Signed-off-by: Michael Baum <michae...@nvidia.com>
---
 doc/guides/compressdevs/features/mlx5.ini |  18 ++-
 doc/guides/compressdevs/mlx5.rst          |  49 ++++++-
 doc/guides/rel_notes/release_23_03.rst    |   4 +
 drivers/compress/mlx5/mlx5_compress.c     | 150 ++++++++++++++++++----
 4 files changed, 180 insertions(+), 41 deletions(-)

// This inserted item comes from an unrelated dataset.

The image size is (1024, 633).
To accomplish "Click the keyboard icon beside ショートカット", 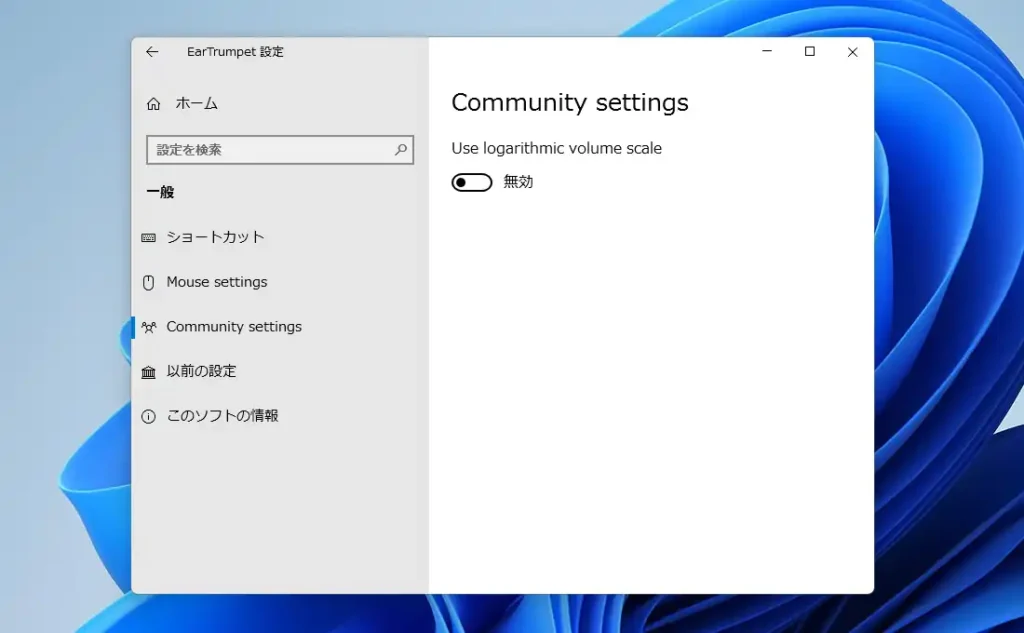I will [150, 237].
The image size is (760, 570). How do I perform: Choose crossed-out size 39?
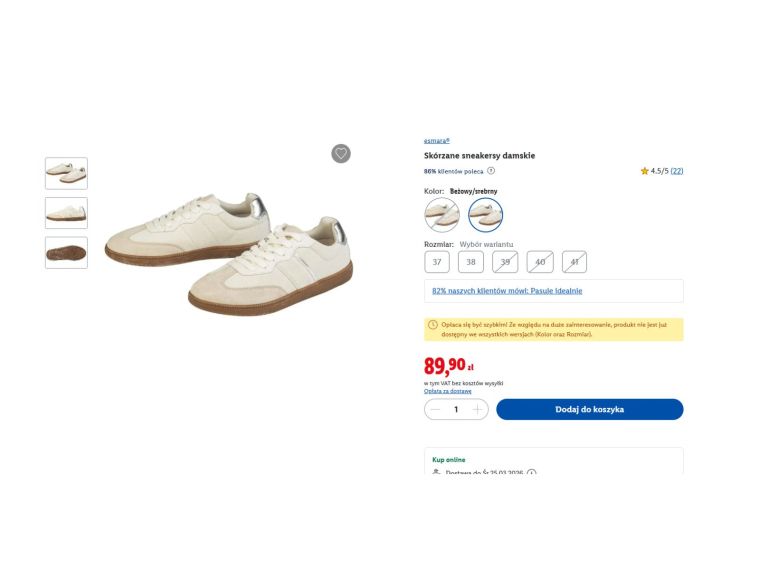tap(505, 262)
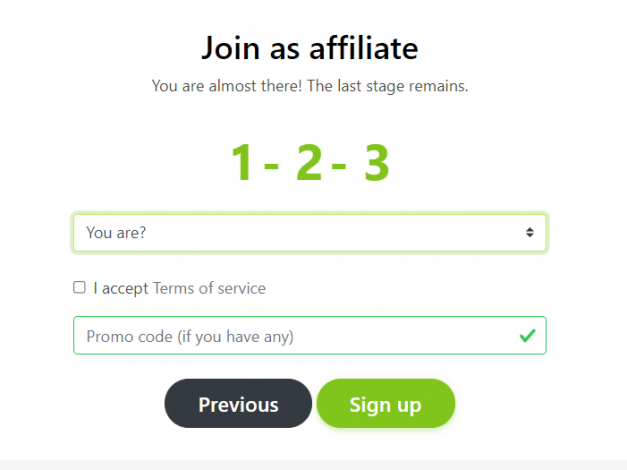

diff --git a/doc/guides/compressdevs/features/mlx5.ini 
b/doc/guides/compressdevs/features/mlx5.ini
index 891ce47936..28b050144a 100644
--- a/doc/guides/compressdevs/features/mlx5.ini
+++ b/doc/guides/compressdevs/features/mlx5.ini
@@ -4,10 +4,14 @@
 ; Supported features of 'MLX5' compression driver.
 ;
 [Features]
-HW Accelerated = Y
-Deflate        = Y
-Adler32        = Y
-Crc32          = Y
-Adler32&Crc32  = Y
-Fixed          = Y
-Dynamic        = Y
+HW Accelerated         = Y
+Deflate                = Y
+LZ4                    = Y
+Adler32                = Y
+Crc32                  = Y
+Adler32&Crc32          = Y
+xxHash32               = Y
+Fixed                  = Y
+Dynamic                = Y
+LZ4 Block Checksum     = Y
+LZ4 Block Independence = Y
diff --git a/doc/guides/compressdevs/mlx5.rst b/doc/guides/compressdevs/mlx5.rst
index 37839a59e3..c834025732 100644
--- a/doc/guides/compressdevs/mlx5.rst
+++ b/doc/guides/compressdevs/mlx5.rst
@@ -14,8 +14,8 @@ NVIDIA MLX5 Compress Driver
    that are now NVIDIA trademarks.
 
 The mlx5 compress driver library
-(**librte_compress_mlx5**) provides support for **NVIDIA BlueField-2**
-families of 25/50/100/200 Gb/s adapters.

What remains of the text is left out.